**YOUR OBJECTIVE**.
Find the line with "is (189, 379)." in the entries below. Repeat it, every following line, and the line with "Task: Open the Файл menu in CrystalDiskMark", exactly and with nothing added.

**THE RECORDS**.
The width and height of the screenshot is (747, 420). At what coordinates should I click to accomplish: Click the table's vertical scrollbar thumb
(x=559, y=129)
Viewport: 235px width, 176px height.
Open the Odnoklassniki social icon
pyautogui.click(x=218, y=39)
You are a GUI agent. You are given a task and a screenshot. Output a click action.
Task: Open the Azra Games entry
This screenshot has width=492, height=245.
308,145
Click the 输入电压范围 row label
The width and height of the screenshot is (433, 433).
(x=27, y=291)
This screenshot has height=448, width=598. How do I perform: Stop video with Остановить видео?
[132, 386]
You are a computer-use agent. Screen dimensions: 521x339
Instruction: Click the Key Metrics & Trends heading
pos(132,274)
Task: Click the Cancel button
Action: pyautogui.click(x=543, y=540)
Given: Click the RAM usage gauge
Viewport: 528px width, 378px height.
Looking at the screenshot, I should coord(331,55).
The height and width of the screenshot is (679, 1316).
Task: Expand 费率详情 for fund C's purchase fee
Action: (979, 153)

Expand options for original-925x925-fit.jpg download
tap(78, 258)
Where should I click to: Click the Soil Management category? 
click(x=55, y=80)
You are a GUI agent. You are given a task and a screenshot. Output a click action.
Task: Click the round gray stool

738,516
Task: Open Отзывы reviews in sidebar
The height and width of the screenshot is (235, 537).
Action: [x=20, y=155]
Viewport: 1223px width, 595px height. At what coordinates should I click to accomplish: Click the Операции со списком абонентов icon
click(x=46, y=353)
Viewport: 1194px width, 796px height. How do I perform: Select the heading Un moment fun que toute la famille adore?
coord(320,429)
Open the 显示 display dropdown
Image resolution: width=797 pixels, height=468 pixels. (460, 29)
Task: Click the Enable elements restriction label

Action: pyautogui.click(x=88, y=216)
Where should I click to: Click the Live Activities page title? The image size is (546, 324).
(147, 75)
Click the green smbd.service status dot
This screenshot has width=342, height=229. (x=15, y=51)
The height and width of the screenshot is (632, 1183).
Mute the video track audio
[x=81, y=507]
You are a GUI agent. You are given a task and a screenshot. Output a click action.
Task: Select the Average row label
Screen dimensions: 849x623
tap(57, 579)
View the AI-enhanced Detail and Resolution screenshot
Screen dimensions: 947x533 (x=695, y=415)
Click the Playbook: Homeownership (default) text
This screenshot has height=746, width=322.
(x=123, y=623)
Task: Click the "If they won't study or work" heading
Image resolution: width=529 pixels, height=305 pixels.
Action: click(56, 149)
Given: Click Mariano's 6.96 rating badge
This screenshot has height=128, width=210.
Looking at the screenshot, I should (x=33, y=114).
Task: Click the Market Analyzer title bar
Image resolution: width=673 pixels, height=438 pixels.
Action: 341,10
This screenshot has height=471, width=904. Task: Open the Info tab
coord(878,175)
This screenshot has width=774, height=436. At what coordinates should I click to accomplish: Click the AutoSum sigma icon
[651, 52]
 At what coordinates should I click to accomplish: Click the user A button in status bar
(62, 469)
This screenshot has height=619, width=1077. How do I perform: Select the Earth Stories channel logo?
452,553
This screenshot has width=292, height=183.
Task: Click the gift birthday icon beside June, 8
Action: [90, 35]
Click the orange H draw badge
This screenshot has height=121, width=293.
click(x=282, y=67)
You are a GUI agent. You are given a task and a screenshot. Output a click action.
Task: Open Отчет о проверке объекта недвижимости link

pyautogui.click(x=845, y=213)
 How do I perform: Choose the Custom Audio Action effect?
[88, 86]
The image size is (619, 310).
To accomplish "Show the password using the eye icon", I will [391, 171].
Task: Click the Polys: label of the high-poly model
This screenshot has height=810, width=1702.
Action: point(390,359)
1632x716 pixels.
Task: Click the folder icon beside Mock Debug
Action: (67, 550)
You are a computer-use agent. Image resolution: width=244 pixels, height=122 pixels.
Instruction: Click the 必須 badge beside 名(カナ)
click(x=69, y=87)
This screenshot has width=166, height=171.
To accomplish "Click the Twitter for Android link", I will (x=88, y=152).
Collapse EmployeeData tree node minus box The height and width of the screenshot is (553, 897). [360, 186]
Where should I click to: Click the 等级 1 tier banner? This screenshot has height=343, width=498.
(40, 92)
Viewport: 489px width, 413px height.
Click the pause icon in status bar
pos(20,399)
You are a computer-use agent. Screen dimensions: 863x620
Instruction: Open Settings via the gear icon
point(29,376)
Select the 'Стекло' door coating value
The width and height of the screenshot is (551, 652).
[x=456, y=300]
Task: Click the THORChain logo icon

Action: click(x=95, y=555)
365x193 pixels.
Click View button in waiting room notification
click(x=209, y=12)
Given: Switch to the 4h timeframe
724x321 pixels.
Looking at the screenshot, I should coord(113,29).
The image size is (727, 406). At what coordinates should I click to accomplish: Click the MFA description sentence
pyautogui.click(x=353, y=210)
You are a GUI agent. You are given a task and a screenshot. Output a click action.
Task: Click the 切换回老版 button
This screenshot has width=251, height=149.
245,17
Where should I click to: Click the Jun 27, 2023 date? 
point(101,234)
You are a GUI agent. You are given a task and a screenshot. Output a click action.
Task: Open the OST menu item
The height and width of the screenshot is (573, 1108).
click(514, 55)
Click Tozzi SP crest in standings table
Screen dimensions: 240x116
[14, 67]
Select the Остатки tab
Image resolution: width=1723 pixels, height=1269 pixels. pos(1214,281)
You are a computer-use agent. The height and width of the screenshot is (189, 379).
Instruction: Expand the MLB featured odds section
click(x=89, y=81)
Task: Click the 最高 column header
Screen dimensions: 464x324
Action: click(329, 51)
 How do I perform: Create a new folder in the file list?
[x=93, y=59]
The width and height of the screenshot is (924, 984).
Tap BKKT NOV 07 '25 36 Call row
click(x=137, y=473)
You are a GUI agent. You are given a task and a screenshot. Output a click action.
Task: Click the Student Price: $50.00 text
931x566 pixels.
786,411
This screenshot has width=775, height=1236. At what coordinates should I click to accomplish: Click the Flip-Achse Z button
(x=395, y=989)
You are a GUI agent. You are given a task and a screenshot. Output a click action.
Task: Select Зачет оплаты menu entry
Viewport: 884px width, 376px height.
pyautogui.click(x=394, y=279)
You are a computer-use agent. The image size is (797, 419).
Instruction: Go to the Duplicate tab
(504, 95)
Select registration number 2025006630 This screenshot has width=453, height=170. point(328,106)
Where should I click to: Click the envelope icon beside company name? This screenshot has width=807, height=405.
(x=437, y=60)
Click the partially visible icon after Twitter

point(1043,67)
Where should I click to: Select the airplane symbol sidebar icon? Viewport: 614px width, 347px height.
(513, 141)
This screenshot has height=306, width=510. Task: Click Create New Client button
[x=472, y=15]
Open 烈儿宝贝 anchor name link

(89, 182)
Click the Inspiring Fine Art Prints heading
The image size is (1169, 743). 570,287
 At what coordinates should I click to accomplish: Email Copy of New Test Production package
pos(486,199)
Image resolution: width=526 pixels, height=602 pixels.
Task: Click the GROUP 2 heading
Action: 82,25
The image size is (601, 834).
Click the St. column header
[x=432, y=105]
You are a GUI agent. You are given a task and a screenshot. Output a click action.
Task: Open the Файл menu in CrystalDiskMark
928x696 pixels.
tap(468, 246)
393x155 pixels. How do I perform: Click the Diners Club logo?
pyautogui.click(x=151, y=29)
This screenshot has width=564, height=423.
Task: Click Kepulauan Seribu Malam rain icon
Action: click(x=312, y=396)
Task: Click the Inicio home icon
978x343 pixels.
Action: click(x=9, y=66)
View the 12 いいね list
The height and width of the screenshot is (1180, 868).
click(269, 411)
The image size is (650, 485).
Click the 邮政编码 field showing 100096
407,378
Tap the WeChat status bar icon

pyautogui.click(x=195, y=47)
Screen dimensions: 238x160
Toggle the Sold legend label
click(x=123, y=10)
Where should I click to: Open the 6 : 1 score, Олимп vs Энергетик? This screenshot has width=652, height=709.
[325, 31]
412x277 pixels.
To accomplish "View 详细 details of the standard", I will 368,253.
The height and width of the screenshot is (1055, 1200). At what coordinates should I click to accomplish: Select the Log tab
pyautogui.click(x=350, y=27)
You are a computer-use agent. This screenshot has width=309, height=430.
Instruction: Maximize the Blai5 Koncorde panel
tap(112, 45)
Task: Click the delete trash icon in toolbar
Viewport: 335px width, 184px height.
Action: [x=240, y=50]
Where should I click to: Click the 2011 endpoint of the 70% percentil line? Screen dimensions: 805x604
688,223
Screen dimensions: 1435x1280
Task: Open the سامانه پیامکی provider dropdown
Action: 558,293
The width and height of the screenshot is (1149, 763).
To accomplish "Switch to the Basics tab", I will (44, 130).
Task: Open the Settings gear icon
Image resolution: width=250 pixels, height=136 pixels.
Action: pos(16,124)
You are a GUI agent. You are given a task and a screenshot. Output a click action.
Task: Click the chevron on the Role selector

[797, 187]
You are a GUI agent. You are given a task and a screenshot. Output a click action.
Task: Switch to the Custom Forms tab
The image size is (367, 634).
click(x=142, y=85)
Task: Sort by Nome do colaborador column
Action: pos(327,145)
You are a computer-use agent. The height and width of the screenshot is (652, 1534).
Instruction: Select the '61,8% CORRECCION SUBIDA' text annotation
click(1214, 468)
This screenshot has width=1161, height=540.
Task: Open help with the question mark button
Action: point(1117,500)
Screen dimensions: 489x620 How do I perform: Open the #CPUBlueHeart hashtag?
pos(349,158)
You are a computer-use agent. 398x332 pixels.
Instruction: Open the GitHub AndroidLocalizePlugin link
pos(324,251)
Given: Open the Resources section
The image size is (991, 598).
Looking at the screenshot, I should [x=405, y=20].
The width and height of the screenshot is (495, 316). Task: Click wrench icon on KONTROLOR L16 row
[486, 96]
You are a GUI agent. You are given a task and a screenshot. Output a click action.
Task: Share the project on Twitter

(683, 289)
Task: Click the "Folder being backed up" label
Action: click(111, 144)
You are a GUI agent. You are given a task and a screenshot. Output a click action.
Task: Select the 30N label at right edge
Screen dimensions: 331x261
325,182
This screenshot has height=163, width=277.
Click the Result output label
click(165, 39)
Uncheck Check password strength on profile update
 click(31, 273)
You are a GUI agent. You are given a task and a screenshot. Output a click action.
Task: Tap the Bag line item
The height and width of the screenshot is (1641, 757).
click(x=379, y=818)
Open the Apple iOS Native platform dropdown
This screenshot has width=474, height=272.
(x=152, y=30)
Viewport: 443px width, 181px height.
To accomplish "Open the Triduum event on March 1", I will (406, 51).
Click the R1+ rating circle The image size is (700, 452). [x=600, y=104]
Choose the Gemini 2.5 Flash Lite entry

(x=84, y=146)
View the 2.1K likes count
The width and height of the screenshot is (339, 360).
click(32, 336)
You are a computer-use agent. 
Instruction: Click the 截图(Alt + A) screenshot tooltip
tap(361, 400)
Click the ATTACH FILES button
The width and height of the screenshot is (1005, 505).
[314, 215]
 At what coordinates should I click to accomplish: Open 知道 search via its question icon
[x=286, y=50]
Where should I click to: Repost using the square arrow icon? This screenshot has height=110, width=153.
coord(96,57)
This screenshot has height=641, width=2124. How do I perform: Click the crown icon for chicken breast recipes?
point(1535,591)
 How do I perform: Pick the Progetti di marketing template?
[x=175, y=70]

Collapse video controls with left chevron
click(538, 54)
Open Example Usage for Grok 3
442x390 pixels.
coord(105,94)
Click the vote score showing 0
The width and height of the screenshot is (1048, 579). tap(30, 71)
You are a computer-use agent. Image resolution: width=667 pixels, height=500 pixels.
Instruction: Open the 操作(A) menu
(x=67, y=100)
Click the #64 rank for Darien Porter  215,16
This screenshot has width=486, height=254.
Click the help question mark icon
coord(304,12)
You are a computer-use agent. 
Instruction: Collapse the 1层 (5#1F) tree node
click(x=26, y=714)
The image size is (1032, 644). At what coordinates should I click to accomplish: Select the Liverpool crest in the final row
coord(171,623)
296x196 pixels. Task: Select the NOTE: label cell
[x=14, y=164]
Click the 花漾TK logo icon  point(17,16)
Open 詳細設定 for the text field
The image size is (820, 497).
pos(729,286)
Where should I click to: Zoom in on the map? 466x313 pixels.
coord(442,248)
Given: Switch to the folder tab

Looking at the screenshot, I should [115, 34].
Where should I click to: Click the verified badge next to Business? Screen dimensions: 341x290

**PROBLEM SOLUTION**.
You are a computer-use agent. The height and width of the screenshot is (189, 379).
Instruction: Expand the MLB featured odds section
click(x=89, y=81)
Task: Click the 最高 column header
Screen dimensions: 464x324
Action: click(329, 51)
 How do I perform: Create a new folder in the file list?
[x=93, y=59]
The width and height of the screenshot is (924, 984).
Tap BKKT NOV 07 '25 36 Call row
click(x=137, y=473)
You are a GUI agent. You are given a task and a screenshot. Output a click action.
Task: Click the Student Price: $50.00 text
931x566 pixels.
786,411
This screenshot has width=775, height=1236. At what coordinates should I click to accomplish: Click the Flip-Achse Z button
(x=395, y=989)
You are a GUI agent. You are given a task and a screenshot. Output a click action.
Task: Select Зачет оплаты menu entry
Viewport: 884px width, 376px height.
pyautogui.click(x=394, y=279)
You are a computer-use agent. The image size is (797, 419).
Instruction: Go to the Duplicate tab
(504, 95)
Select registration number 2025006630 This screenshot has width=453, height=170. point(328,106)
Where should I click to: Click the envelope icon beside company name? This screenshot has width=807, height=405.
(x=437, y=60)
Click the partially visible icon after Twitter

point(1043,67)
Where should I click to: Select the airplane symbol sidebar icon? Viewport: 614px width, 347px height.
(513, 141)
This screenshot has height=306, width=510. Task: Click Create New Client button
[x=472, y=15]
Open 烈儿宝贝 anchor name link

(89, 182)
Click the Inspiring Fine Art Prints heading
The image size is (1169, 743). 570,287
 At what coordinates should I click to accomplish: Email Copy of New Test Production package
pos(486,199)
Image resolution: width=526 pixels, height=602 pixels.
Task: Click the GROUP 2 heading
Action: 82,25
The image size is (601, 834).
Click the St. column header
[x=432, y=105]
You are a GUI agent. You are given a task and a screenshot. Output a click action.
Task: Open the Файл menu in CrystalDiskMark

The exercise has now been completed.